I have seen the end of the world. It looks like Amazon Prime shoppers taking over Whole Foods.
It is a strange feeling to realize you're the only person in the aisle shopping for yourself.
One of the more dystopian images ingrained into my mind from the last seven months happened in the dairy aisle. As I sifted through the yogurt selections looking for my favorite Siggi’s flavors — peach and strawberry, thank you — I realized I was the only person shopping for myself in the entire section. I was surrounded by these distant-looking figures wearing black Amazon Prime t-shirts and staring down at their iPhones. They were systematically making their way through the store, as if they were programmed to grab cage-free eggs and nutty gruyère.
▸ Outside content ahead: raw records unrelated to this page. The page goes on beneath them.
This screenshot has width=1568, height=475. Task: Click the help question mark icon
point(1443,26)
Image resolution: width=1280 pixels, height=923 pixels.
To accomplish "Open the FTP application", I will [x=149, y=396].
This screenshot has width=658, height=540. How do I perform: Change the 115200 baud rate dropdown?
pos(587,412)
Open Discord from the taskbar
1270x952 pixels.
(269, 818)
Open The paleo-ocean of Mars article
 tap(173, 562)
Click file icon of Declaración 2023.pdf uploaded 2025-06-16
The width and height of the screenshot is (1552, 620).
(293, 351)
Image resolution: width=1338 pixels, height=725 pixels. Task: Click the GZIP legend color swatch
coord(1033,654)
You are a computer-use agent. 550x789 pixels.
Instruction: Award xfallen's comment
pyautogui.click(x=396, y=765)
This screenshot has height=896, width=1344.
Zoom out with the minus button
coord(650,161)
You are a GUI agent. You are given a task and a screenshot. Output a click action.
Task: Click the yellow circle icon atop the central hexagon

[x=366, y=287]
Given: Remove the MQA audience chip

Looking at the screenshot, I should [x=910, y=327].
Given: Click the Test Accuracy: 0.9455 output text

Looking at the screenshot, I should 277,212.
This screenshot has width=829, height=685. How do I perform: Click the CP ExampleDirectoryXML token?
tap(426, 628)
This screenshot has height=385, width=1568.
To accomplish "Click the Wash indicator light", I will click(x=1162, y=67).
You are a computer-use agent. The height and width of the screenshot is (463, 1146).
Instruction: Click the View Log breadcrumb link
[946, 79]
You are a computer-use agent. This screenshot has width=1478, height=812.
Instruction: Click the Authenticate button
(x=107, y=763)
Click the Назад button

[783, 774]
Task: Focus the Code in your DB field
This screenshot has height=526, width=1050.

And in many respects, they are.
Online grocery sales are booming, but somebody must still do the shopping. That’s where the Prime shoppers come in. They go to the grocery store on behalf of their customers, checking items off as they move from aisle to aisle. Last month, Business Insider reported on the epidemic, quoting one Whole Foods employee who called the Prime shoppers “vultures.” The employee complained of them ransacking shelves before they can be restocked, and failure to socially distance.
It is wrong to demonize the Prime shoppers. In a cratering economy, they are just trying to find work any way they can. Uber driving is out, and Prime grocery shopping is in. I have thought of doing it myself, until I realized I still have trouble finding chicken broth.
But the very existence of these human grocery shopping robots is apocalyptic. With the vast majority of white-collar workers still working remotely, and perhaps doing so indefinitely, there are even fewer chances for any sort of human interaction between rich and working people. One of the last bastions of fleeting contact was the grocery store, and now that’s gone, too.
Our society is divided into two social groups: one set of people assumes all of the risk to wait on the people who make their livings behind laptop screens. Everything can be delivered to your doorstep. There is no reason to ever leave your luxury Ink Block condo.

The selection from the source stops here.